Australia Interstate Baseball Carnival

Tournament information
- Date: 6 – 13 August
- Host(s): Perth, Western Australia
- Teams: 4
- Defending champions: New South Wales

Final positions
- Champion: New South Wales (2nd title)
- 1st runner-up: Western Australia
- 2nd runner-up: South Australia

= 1938 Claxton Shield =

The 1938 Claxton Shield was the fifth annual Claxton Shield, an Australian national baseball tournament. It was held at the WACA Ground and Subiaco Oval in Perth from 3 to 13 August, the first time Perth had hosted the Shield. New South Wales won the Shield for the second time, successfully defending their title from the previous year. Hosts Western Australia had their best finish, losing to New South Wales in the final to finish second overall. The other participating teams were Victoria and South Australia.

==Format==
As had been the case in the 1937 tournament, the four teams played a round-robin schedule, meeting each other team once, with two competition points were on offer in each game.

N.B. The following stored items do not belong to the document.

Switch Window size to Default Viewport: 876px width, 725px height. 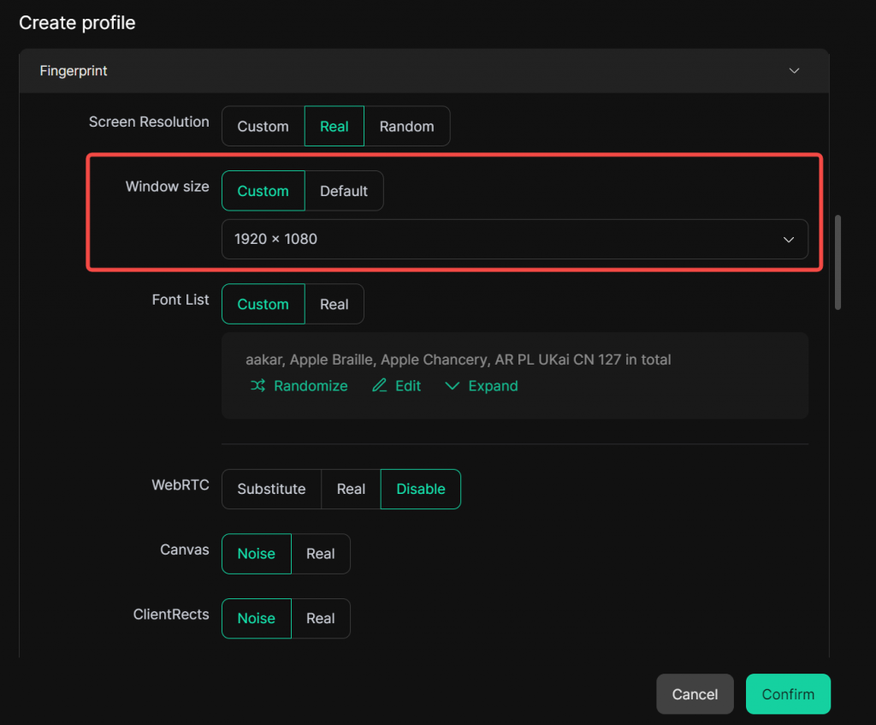click(x=343, y=191)
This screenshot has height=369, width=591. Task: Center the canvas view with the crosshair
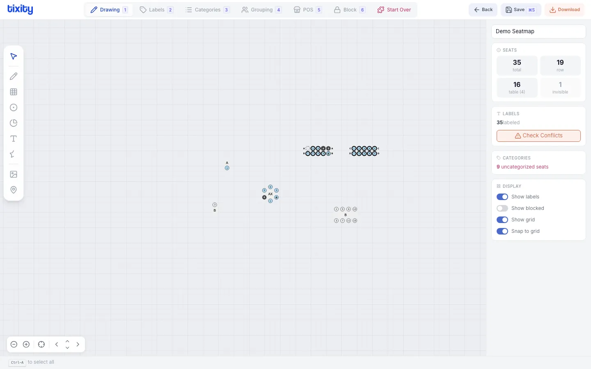click(x=41, y=344)
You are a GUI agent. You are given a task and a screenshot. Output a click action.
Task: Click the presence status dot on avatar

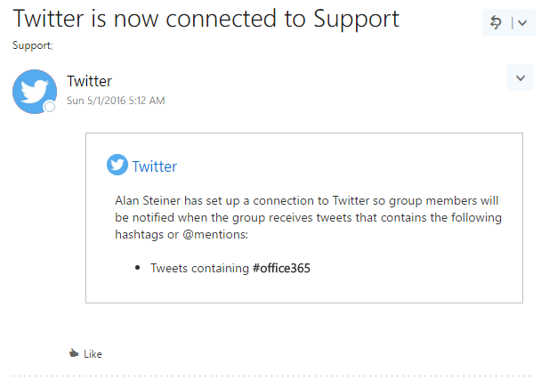(50, 107)
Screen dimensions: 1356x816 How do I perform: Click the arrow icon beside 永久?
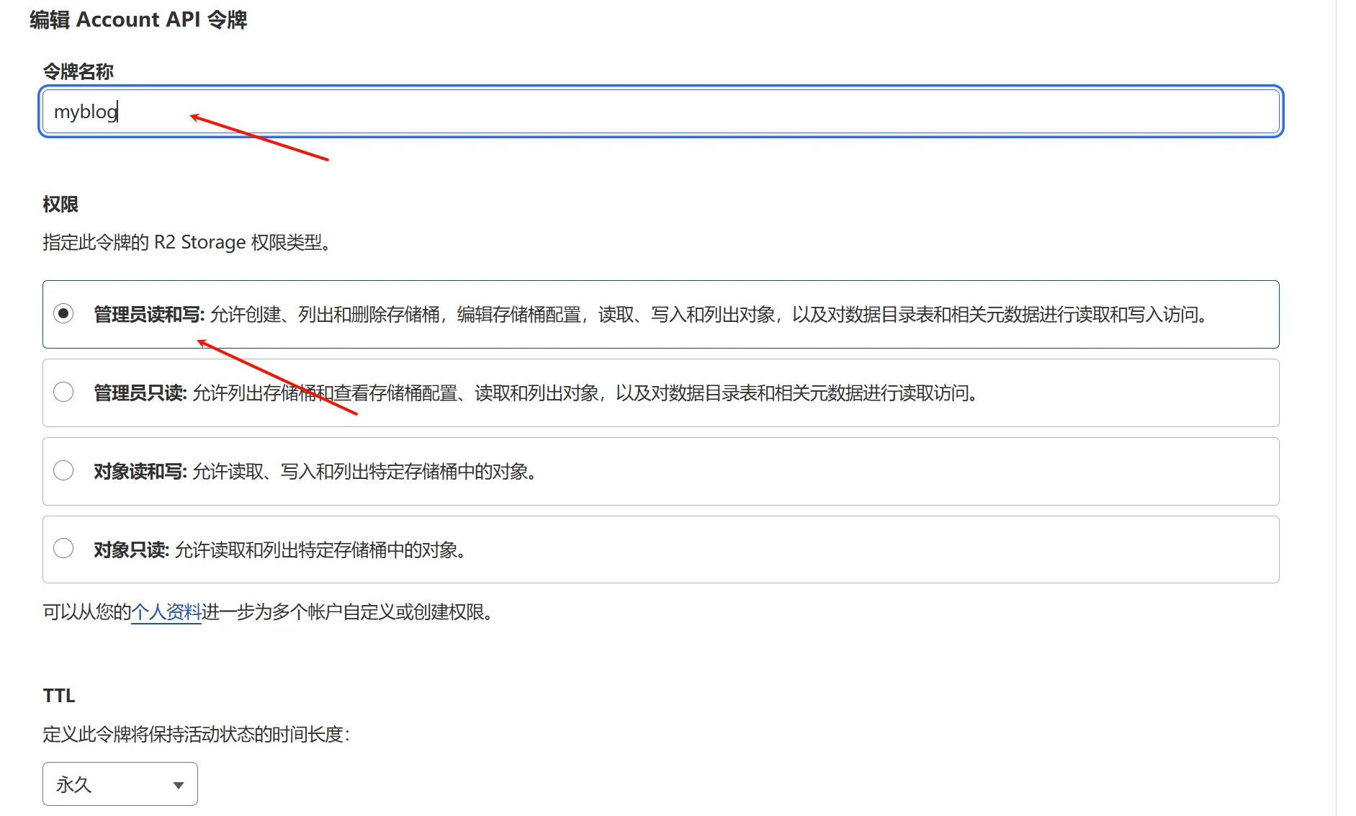[178, 785]
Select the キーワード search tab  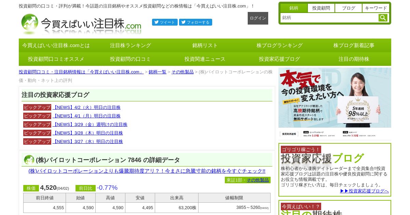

The points were awarded as follows:
- Win – two points
- Tie – one point
- Loss – no points
At the end of these preliminary games, the top two teams played each other to determine the champions, while the remaining two teams faced each other to determine third place. In the event of a tie between teams in terms of points, the tiebreaker used would have been the net runs for and against, with the team achieving the greater value placing in the higher position.

==Results==

===Preliminaries===

| Team | Points | Wins | Ties | Losses | For-Against |
|---|---|---|---|---|---|
| New South Wales | 4 | 2 | – | 1 | +4 |
| Western Australia | 4 | 2 | – | 1 | -1 |
| South Australia | 2 | 1 | – | 2 | +5 |
| Victoria | 2 | 1 | – | 2 | -8 |

----

----

===Finals===

====Championship game====

----

| 1938 Claxton Shield Champions |
|---|
| New South Wales 2nd title |

==Bibliography==
- Clark, Joe (2003). "A History of Australian Baseball: Time and Game"
- Harris, John O. (2009). "Baseball Queensland 1905-1990"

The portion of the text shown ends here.